Work from our own group assessed if targeting tumor-associated macrophages (TAMs) could mitigate immune suppression and improve immunotherapy in pancreatic ductal adenocarcinoma (PDAC) models.9 We targeted TAMs through the inhibition of macrophage colony-stimulating factor receptor (CSF1R) signaling, which plays an essential role in macrophage differentiation, trafficking, and survival. Blockade of CSF1R signaling not only reduced the total number of suppressive macrophages in the tumor tissue, but also reprogrammed the remaining TAMs to support antitumor T cell responses, as shown by elevated interferon expression, reduced immunosuppressive activities, and improved antigen presentation capacity in the remaining TAMs. One unwanted consequence of CSF1R signal blockade is the upregulation of programmed death ligand 1 (PDL1) in tumor cells and CTLA4 in T cells, which potentially poses a significant limitation on the efficacy of CSF1R blockade. However, this may also provide an opportunity to convert tumors that are unresponsive to PD1/CTLA4 antagonists to be more sensitive to checkpoint-based immunotherapeutics. Based on this rationale, we designed a combination therapy by coupling CSF1/CSF1R signal blockade with immune checkpoint antagonists in murine PDAC models. While checkpoint inhibitors alone achieved limited efficacy in restraining tumor growth, the addition of CSF1R blockade markedly improved the efficacy of PD1 and CTLA4 antagonists and led to regression of well-established tumors.9 These data demonstrated that CSF1R signal blockade could render tumors more responsive to checkpoint antagonist-based therapies. Similarly, work by Mok et al., showed that targeting TAMs through CSF1R blockade could also enhance the efficacy of adoptive cell transfer (ACT)-based immunotherapy to reduce tumor burden in a mouse melanoma model.10 Interestingly, these tumor restraining effects correlated with increased expansion of adoptively transferred T cells both in the tumor and in peripheral lymphoid tissues, suggesting that reprograming myeloid responses could lead to increased antitumor T cell function systemically. Taken together, these studies indicate that mitigation of immune suppression through depletion or reprogramming of TAMs could enhance the clinical outcomes of checkpoint-based therapeutics and adoptive cell transfer-based immunotherapies.

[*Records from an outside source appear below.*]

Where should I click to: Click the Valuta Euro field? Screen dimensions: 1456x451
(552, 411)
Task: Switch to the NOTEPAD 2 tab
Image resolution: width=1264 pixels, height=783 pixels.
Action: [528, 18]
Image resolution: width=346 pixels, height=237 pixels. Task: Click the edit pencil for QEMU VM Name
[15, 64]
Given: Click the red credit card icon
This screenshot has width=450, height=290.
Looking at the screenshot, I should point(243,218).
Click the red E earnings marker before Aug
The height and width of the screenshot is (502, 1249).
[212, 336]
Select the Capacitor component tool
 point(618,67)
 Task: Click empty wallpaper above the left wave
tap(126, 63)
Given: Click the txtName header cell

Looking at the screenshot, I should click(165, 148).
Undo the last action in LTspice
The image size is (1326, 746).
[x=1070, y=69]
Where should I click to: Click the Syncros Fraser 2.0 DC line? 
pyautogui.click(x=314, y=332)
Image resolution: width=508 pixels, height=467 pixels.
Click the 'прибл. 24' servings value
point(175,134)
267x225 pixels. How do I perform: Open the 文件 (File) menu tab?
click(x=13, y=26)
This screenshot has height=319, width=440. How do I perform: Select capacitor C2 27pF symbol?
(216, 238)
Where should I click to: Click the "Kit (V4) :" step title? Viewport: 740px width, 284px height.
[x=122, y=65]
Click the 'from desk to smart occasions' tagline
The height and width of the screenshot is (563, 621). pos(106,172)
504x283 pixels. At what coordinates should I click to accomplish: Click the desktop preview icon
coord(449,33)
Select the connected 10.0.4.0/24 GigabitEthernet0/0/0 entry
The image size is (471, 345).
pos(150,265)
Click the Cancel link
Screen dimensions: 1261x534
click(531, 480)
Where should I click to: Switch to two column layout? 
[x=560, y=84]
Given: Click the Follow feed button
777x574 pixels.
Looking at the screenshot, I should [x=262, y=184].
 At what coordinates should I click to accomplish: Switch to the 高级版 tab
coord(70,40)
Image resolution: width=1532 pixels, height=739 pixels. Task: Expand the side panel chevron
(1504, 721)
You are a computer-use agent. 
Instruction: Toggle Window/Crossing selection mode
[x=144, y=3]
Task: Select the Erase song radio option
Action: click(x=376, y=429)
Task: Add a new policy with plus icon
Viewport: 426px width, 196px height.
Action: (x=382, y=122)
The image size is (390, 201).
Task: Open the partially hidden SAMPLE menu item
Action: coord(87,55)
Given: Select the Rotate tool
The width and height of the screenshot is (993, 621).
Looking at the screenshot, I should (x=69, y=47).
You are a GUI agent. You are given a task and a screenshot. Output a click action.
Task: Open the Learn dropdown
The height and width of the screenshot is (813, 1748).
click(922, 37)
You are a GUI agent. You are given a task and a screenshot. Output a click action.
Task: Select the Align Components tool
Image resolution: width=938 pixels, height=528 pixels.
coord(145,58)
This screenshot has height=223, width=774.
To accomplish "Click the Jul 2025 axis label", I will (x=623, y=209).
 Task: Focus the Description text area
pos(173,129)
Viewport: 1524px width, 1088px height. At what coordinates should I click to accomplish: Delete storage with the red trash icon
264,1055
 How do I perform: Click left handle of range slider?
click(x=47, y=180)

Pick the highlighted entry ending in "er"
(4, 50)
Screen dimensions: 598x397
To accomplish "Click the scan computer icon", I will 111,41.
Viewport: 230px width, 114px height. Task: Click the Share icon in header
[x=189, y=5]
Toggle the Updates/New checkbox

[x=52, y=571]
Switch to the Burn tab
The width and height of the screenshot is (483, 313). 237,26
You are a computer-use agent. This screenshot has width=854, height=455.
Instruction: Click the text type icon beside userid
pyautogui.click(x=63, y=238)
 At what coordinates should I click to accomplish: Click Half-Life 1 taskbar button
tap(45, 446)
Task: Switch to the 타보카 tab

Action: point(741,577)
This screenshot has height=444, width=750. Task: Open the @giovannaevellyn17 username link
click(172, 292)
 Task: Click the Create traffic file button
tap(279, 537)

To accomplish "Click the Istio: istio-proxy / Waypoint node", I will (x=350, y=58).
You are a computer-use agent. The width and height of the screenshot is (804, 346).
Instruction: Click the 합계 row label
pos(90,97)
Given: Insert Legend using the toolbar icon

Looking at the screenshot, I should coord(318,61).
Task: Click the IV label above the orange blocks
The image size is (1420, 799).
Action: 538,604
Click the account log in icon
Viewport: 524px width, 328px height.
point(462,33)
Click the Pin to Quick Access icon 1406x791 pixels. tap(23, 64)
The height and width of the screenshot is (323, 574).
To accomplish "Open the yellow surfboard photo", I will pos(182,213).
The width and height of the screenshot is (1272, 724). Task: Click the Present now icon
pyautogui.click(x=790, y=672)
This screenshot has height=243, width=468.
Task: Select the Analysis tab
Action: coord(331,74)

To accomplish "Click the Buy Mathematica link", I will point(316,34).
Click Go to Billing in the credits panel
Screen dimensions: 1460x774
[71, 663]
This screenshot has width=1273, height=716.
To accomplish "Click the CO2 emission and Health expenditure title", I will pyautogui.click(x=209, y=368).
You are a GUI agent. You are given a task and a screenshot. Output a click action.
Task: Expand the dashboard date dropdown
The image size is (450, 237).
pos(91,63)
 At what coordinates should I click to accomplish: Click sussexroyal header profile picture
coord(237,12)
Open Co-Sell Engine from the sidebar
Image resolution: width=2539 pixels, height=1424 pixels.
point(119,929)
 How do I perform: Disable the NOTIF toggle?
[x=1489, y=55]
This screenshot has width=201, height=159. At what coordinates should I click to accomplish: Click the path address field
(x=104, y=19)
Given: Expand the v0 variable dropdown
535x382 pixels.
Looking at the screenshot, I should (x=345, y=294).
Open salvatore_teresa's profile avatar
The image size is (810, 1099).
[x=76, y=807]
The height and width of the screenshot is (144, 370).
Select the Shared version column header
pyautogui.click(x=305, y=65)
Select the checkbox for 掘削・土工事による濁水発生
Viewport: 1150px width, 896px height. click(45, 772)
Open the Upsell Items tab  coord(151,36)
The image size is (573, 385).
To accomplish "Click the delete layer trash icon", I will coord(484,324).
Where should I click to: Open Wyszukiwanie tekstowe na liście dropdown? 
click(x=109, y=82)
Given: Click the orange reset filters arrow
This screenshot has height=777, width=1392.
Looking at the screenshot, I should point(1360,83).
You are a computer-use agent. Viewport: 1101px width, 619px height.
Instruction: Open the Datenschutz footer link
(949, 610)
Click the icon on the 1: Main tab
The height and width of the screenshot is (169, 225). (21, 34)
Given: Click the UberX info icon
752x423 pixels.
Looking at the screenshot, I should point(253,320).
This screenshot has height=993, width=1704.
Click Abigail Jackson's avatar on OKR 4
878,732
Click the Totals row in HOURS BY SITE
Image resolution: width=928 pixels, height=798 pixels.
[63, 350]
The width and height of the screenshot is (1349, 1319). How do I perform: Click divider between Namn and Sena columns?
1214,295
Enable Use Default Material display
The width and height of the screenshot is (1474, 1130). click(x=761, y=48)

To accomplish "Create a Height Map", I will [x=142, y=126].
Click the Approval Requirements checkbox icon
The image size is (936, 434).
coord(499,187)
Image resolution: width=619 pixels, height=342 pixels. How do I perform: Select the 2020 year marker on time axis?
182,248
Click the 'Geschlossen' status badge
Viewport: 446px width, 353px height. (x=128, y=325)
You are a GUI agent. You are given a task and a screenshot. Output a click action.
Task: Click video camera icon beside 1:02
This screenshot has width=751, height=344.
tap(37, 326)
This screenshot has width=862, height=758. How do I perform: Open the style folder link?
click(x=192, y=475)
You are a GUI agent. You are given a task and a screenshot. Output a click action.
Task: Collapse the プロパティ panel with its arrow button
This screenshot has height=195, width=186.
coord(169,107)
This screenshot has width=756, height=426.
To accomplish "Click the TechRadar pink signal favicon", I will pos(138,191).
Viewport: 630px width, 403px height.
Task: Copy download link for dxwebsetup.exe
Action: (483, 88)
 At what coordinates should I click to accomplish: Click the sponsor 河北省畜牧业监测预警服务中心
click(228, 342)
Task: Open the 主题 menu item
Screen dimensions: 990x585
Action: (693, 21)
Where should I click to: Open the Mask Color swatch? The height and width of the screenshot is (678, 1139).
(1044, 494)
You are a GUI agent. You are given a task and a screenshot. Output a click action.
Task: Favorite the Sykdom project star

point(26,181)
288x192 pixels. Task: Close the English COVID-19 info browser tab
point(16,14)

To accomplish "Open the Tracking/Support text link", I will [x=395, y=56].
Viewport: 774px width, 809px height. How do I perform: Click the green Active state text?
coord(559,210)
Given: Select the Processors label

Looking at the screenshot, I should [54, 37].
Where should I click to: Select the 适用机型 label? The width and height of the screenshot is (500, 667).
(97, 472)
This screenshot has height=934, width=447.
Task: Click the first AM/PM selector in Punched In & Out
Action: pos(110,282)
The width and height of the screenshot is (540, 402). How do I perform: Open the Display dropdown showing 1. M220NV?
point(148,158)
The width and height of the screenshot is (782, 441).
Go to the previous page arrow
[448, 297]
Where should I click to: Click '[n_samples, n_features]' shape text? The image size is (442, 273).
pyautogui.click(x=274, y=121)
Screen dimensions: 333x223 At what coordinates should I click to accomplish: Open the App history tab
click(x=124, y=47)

In conclusion, the suppressive tumor microenvironment driven by myeloid cells may pose a major limitation on the efficiency of immunotherapy. Therefore, combining immunotherapy with strategies that reprogram the suppressive tumor microenvironment holds significant promises in cancer treatment (Fig. 1). Development of such strategies will require careful evaluation, as tumor cells, immune responses, and chosen therapeutic strategies all interact in a complex and dynamic manner. Future work is needed to determine which myeloid populations mediate suppression in specific tumor types, and what immunotherapeutic strategies are optimal for combination.
Disclosure of Potential Conflicts of Interest
No potential conflicts of interest were disclosed.